Wang, M.L., Barkley, N.A., Chinnan, M., Stalker, H.T., Pittman, R.N.
Plant genetic resources: characterization and utilization 2010 v.8 no.3 pp. 232
germplasm conservation, wild plants, genetic resources, genetic improvement, transgenic plants, Arachis, lipid content, fatty acid composition, nuclear magnetic resonance spectroscopy, gas chromatography, mutation, genotype, oleic acid, linoleic acid, gene targeting, breeding lines, disease resistance
Wild peanut species are useful genetic resources for improving the levels of disease/pest resistance and for enhancing the quality of seed composition by interspecific hybridization. The variation in oil content and fatty acid composition of wild peanut species in the United States Department of Agriculture germplasm collection is unknown. Seeds available from 39 wild species (plus a cultivated peanut) were requested from the U.S. peanut germplasm collection.
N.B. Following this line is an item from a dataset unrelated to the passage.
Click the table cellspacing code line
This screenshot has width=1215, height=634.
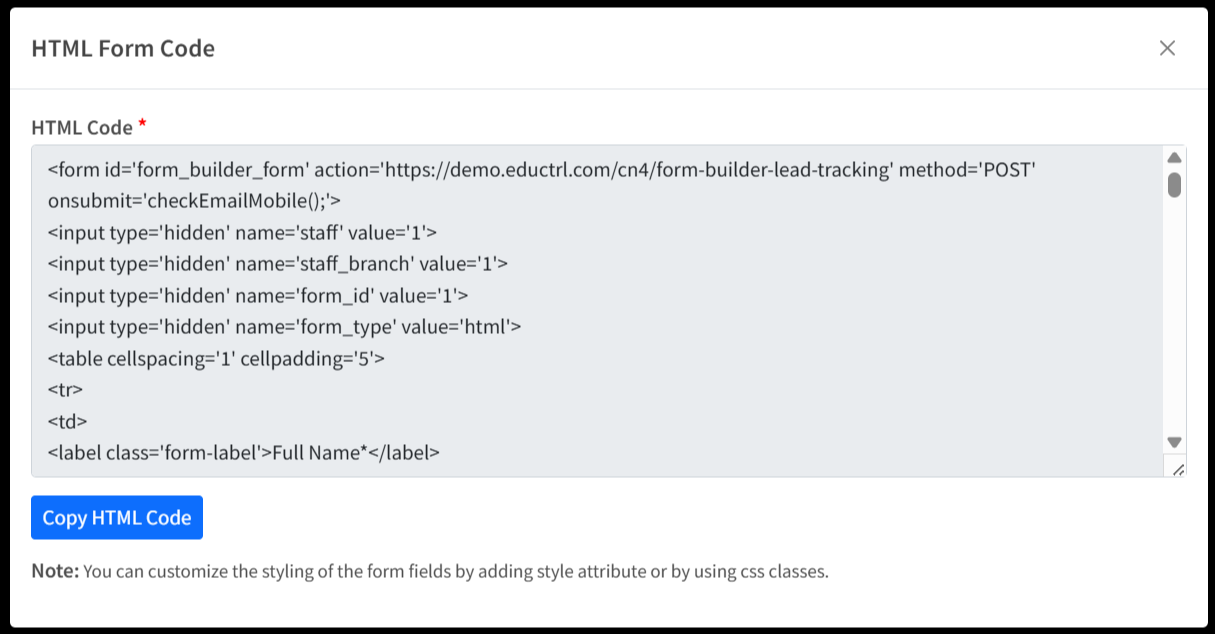point(216,358)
Oil content was measured using nuclear magnetic resonance, fatty acid composition was analysed using gas chromatography, and the D150N functional mutation of the FAD2A gene was screened by real-time PCR. Significant variability in oil content (41.7–61.3%) was identified among the wild peanut species. Arachis magna contained significantly more oil (61%) than cultivated peanut (56%). There was no functional mutation identified within the FAD2A gene target, and no wild species were identified with a high ratio of oleic acid to linoleic acid. The results from gas chromatography and real-time PCR analyses were consistent. However, Arachis sylvestris contained a significantly higher amount (22%) of long-chain fatty acid (LCFA) than the cultivated peanut (4%). Thus, A. magna and A. sylvestris may be good breeding materials to use for increasing oil content or LCFA composition of cultivated peanuts in breeding programs.